What Does the Recent Rise in Mortgage Rates Mean for You?


Mortgage rates are rising, slightly, and this shouldn’t be quite the bombshell that it has been for some. Haven’t we been hearing that the Fed wants to raise rates for a while now? That it could finally happen in December? Blame it on the election or the economic atmosphere in general, either way it’s not a huge deal for most home buyers.

The weekly average for a 30 year fixed rate mortgage rose above 4% for the first time since 2015. While this small increase may in fact push some low income buyers over the edge of qualifying for a mortgage, for the majority it will simply mean a modest increase in your monthly payments. A 30 year fixed rate mortgage at 4% or more is still historically low – less than half of the average rate for the last 45 years. If you’re currently working with a lender and this rate increase has you worried, ask them to do the math for you. I think you’ll be surprised to see that it amounts to, say, a $40/month increase (this amount is obviously dependent on the total amount borrowed). This may cause some buyers to reevaluate their budget and not overreach, but that’s good advice to follow regardless.

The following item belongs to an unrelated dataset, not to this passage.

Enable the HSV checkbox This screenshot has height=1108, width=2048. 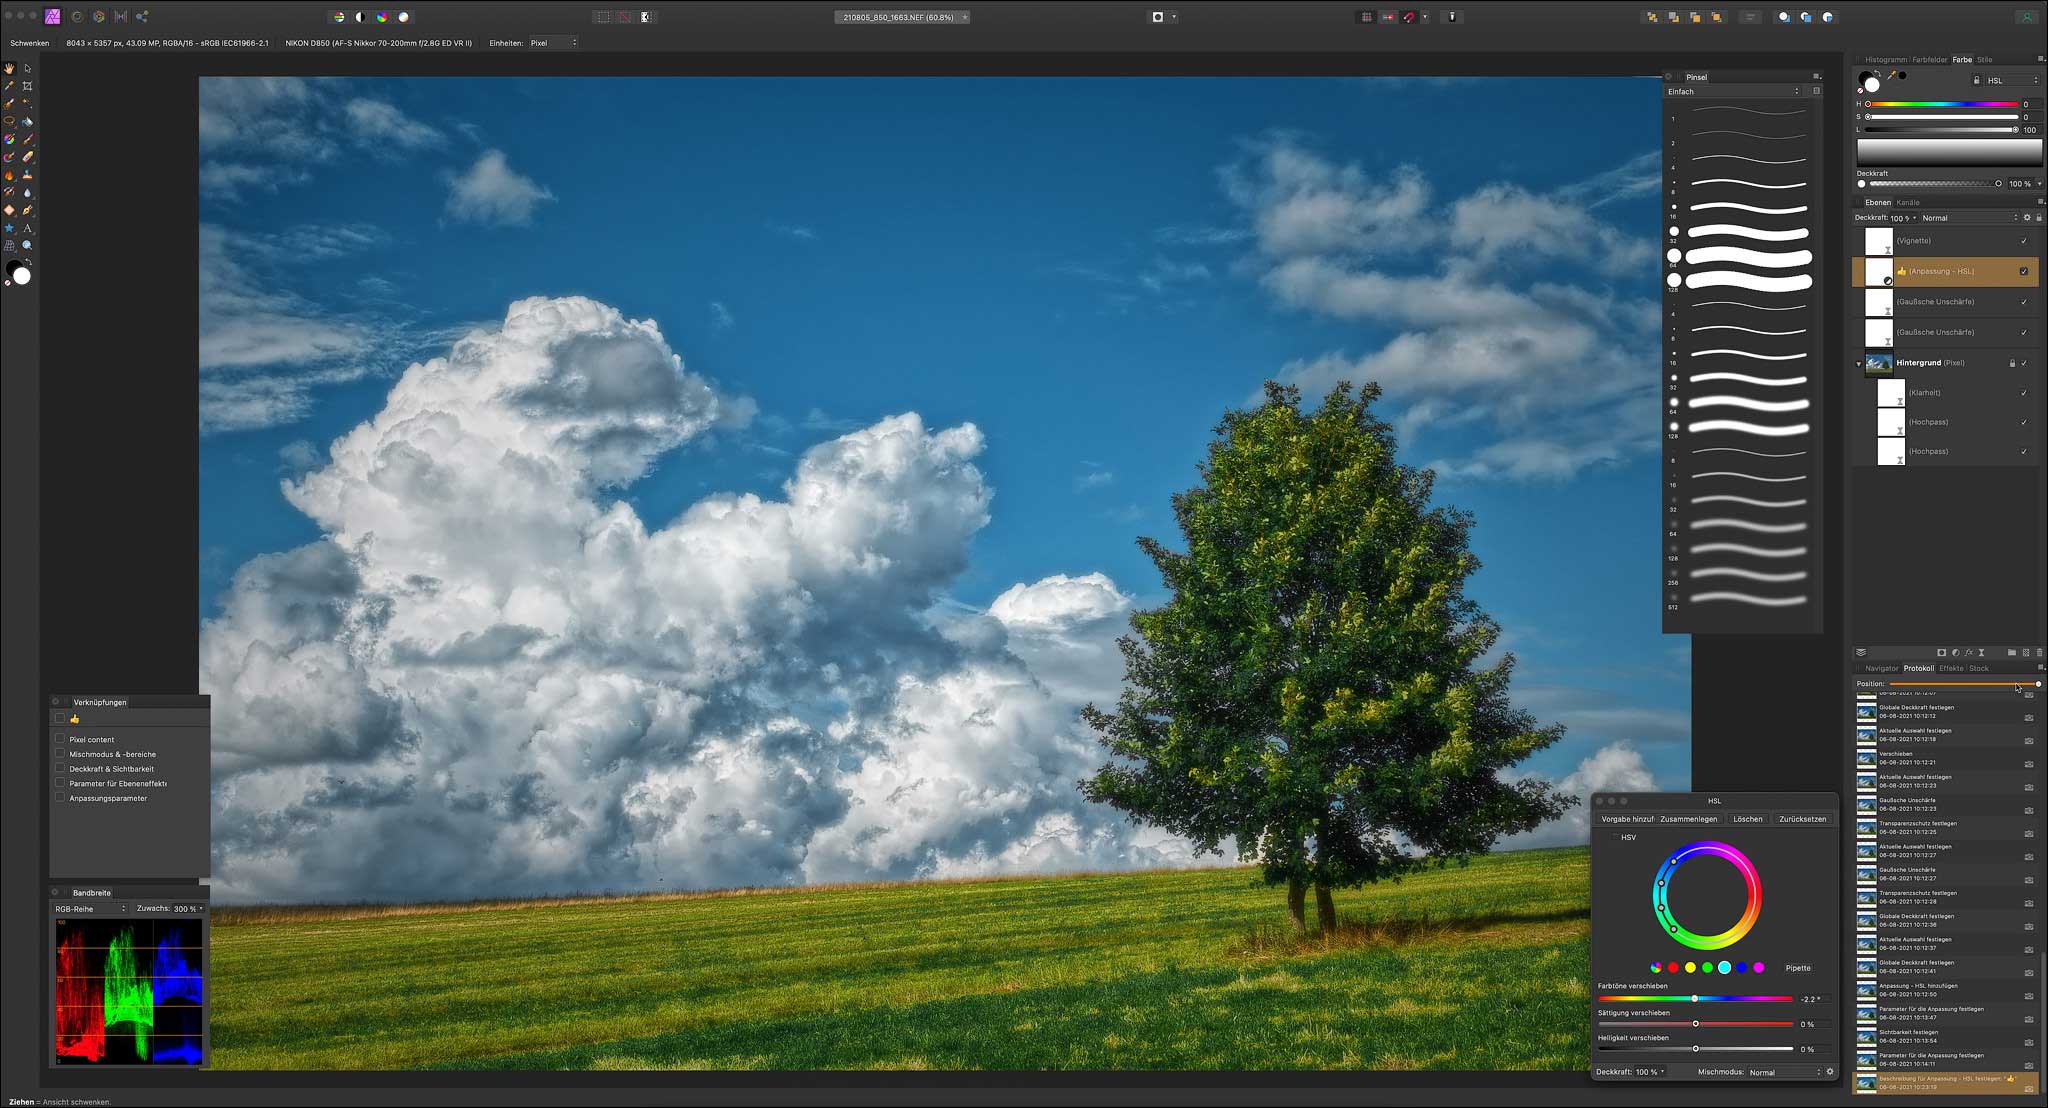1614,837
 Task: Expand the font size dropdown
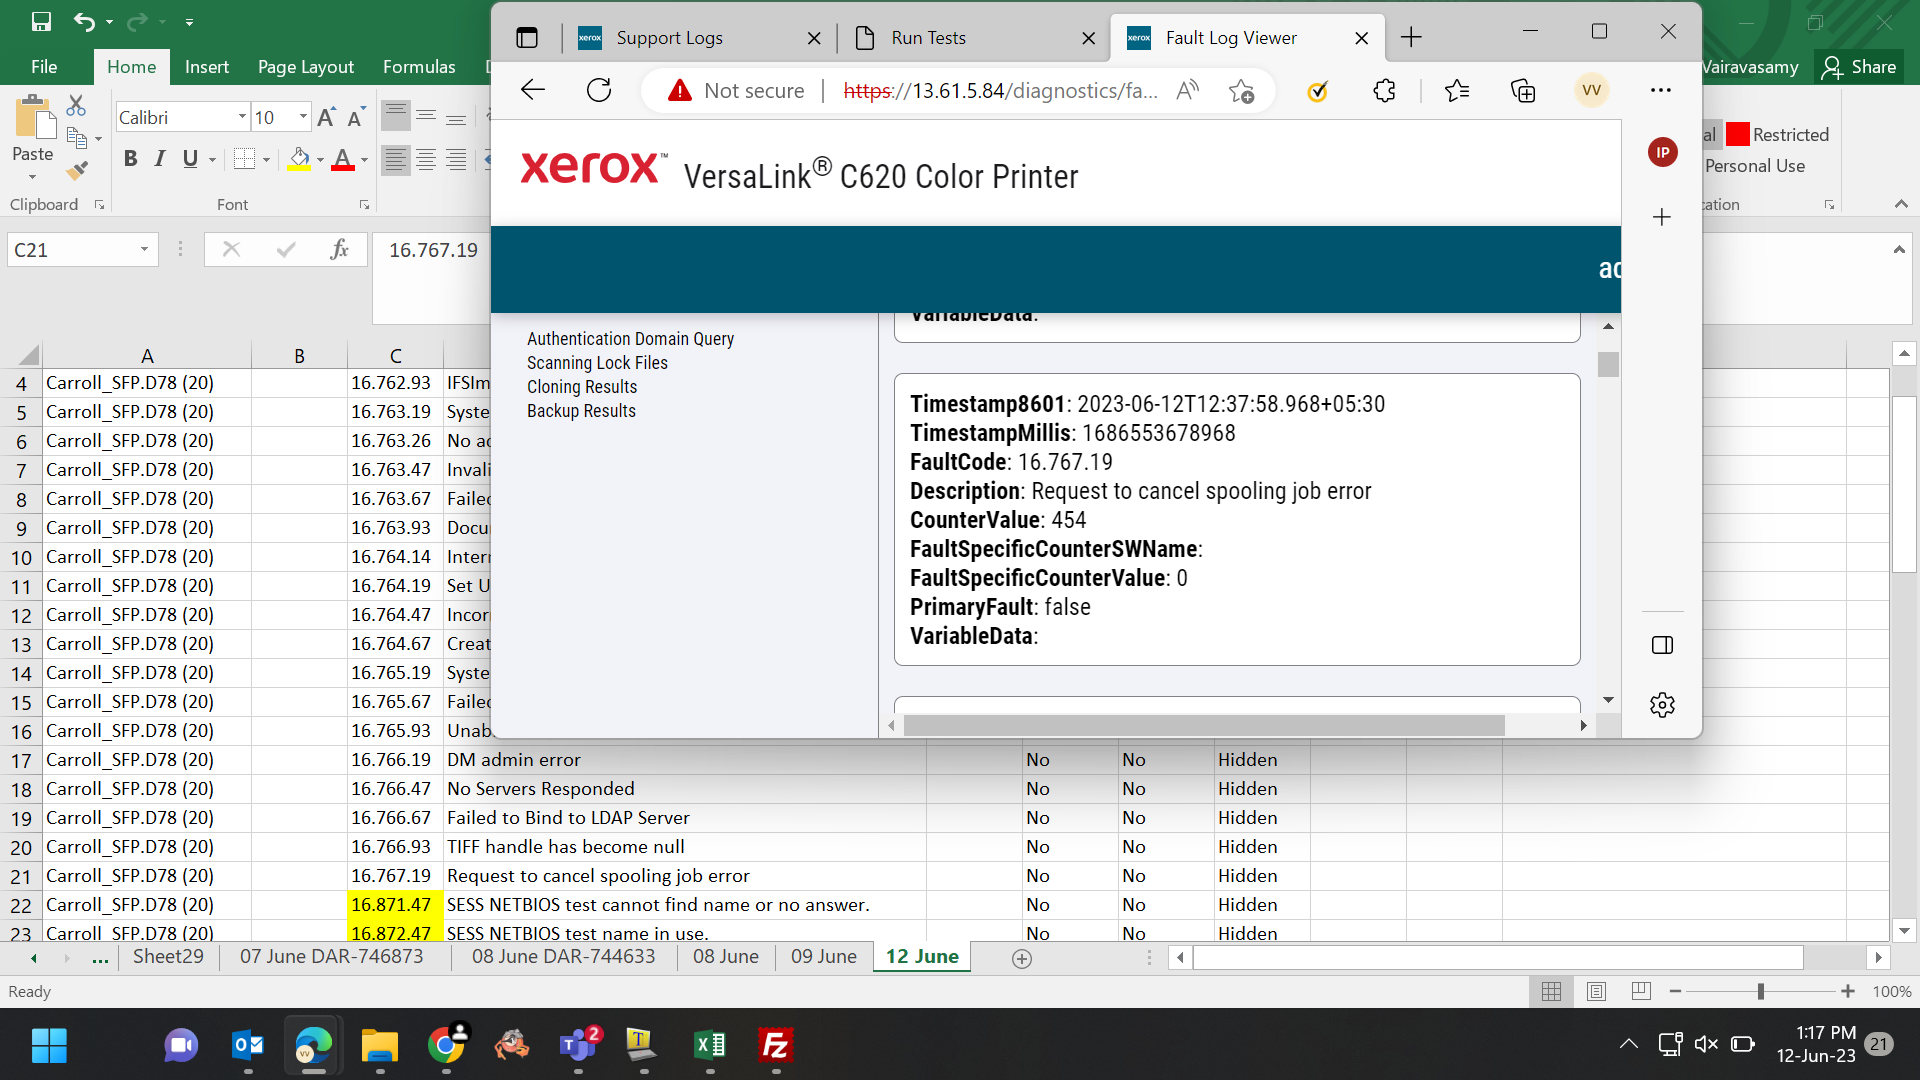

If you have been in the market searching for a home or were considering it, here’s the bottom line: industry experts don’t consider this rate increase to be just a knee-jerk reaction to the election, but a trend that may slowly continue. Couple that with the fact that median home prices continue to rise across the country (up 6.7% YTD for San Diego County according to SDAR) and you may soon realize that the wait and see approach could end up costing you even more.